## Task instructions
Exactly the lines below, starting with the one containing "Instruction: Click the" and going on through the one containing "Given: Dismiss forum", must be reproduced, both ends included, and no pictures with them.

## Data supplied
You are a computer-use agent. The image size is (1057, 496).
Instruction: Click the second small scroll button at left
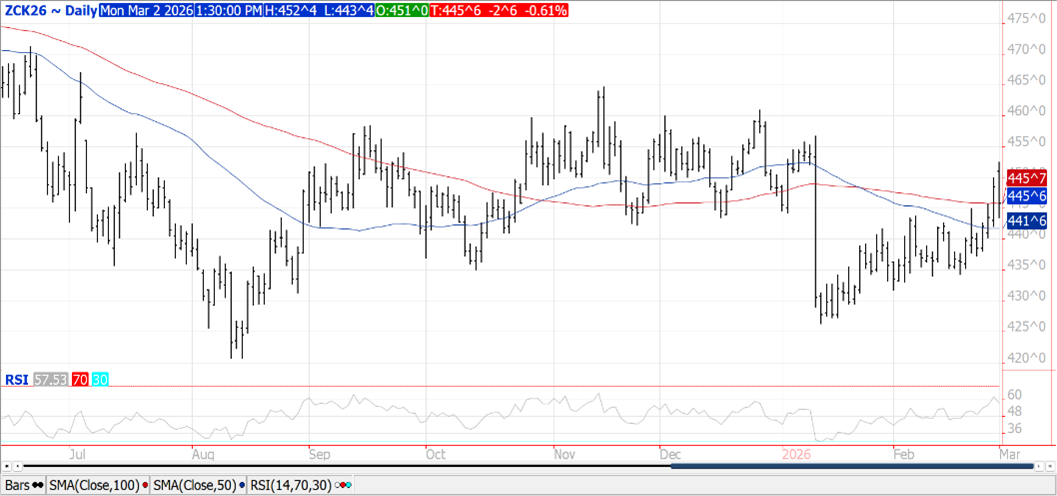[x=17, y=466]
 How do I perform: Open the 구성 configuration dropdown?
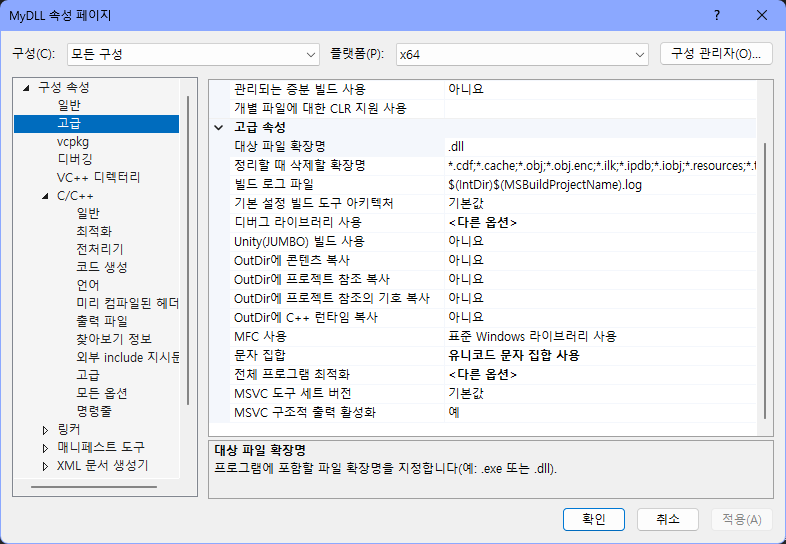[x=193, y=54]
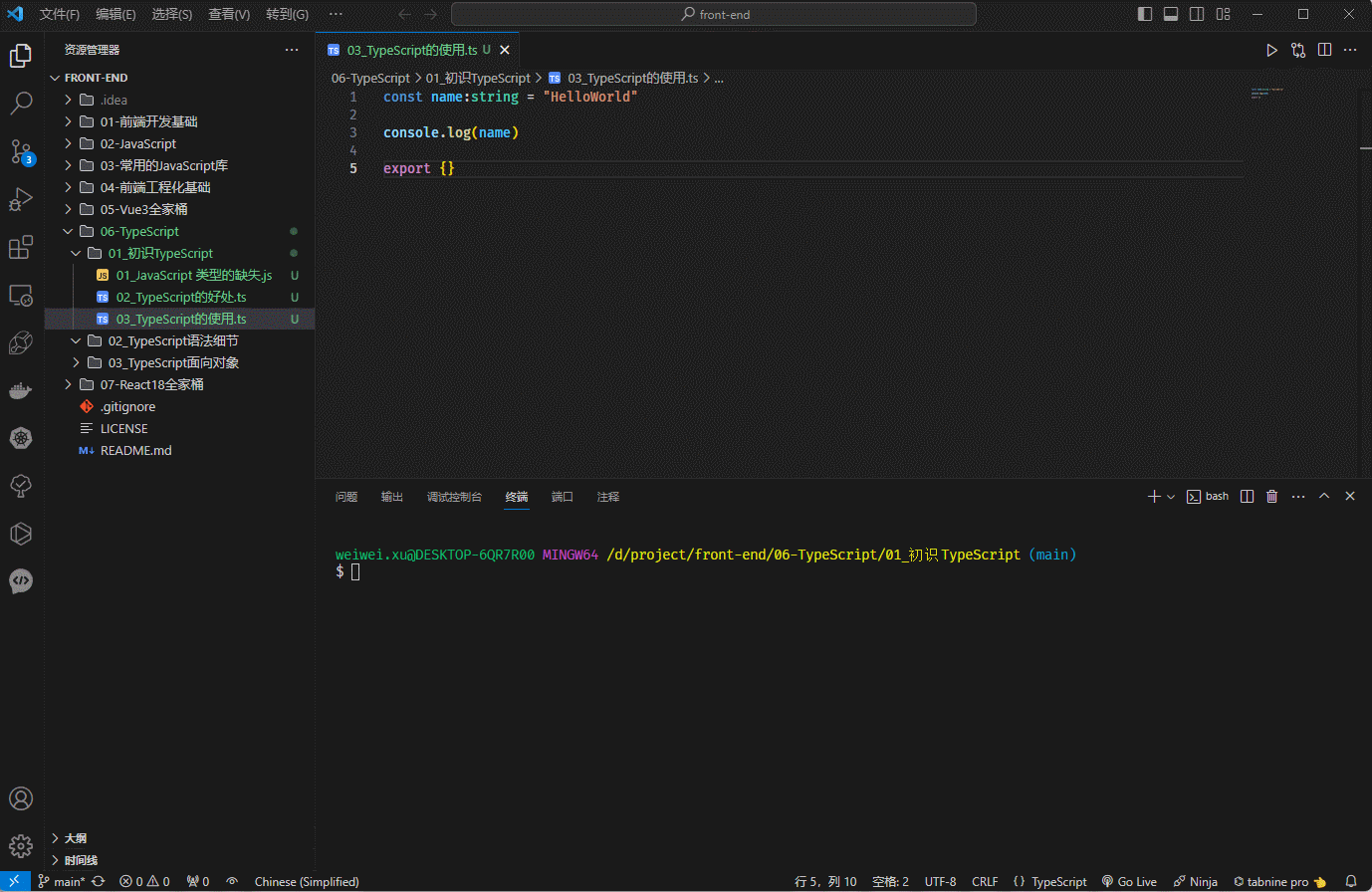The width and height of the screenshot is (1372, 892).
Task: Split the editor to the right
Action: (x=1324, y=50)
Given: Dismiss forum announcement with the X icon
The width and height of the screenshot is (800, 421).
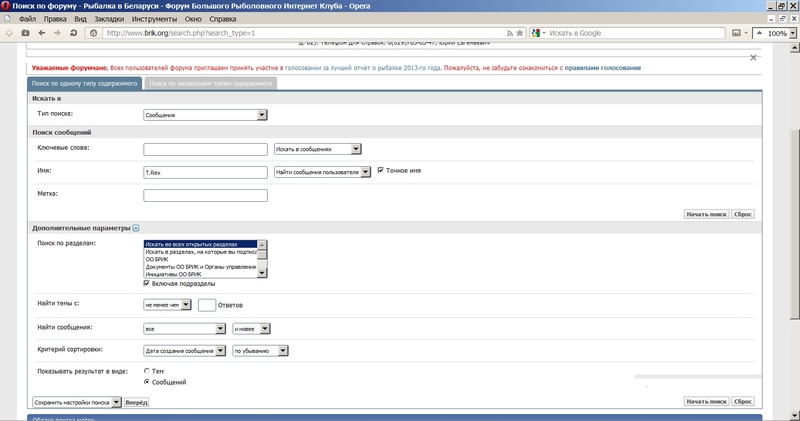Looking at the screenshot, I should point(753,58).
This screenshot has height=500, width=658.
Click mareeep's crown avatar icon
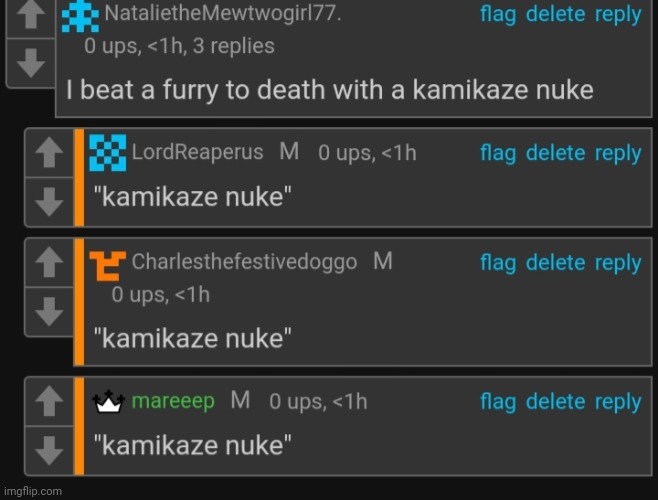point(109,402)
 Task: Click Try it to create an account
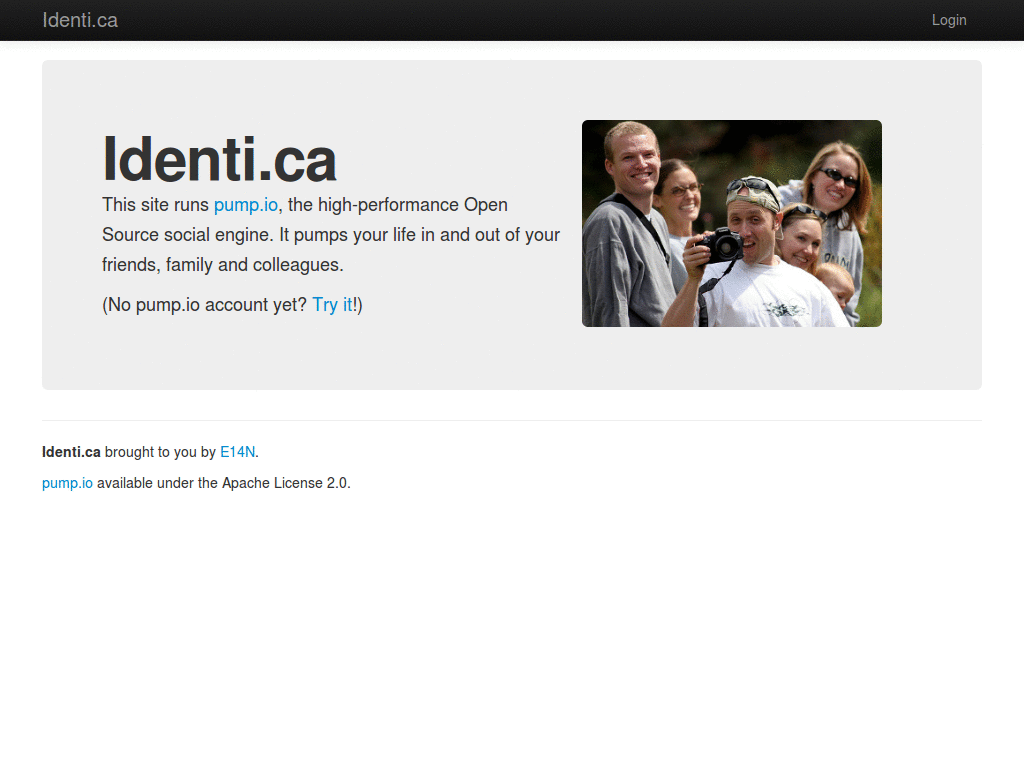click(332, 305)
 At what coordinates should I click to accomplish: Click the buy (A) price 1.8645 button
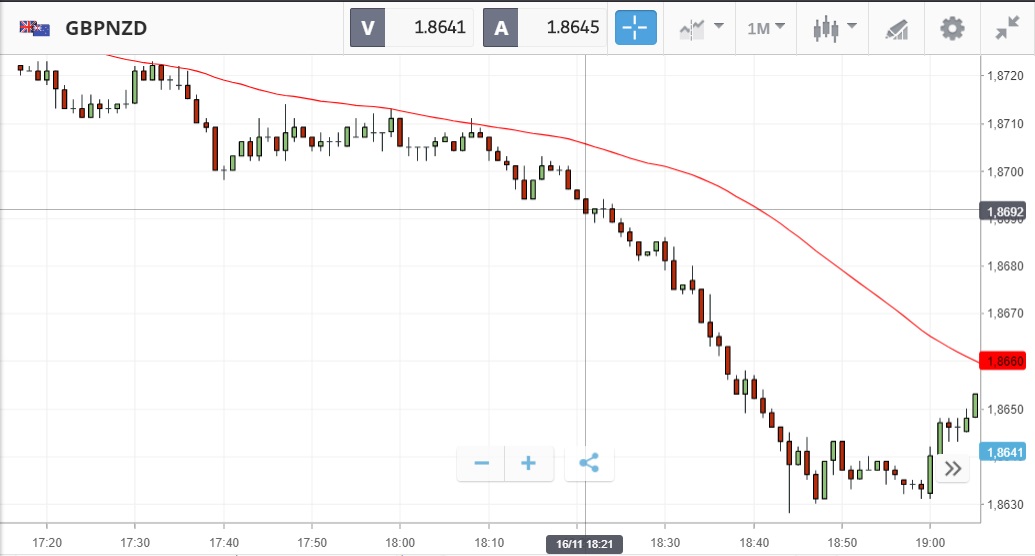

## Task solution
Instruction: Click the second small scroll button at left
[x=17, y=466]
 How do I perform: Open the 구성 configuration dropdown?
[x=193, y=54]
The width and height of the screenshot is (1372, 892).
Task: Split the editor to the right
Action: (x=1324, y=50)
Given: Dismiss forum announcement with the X icon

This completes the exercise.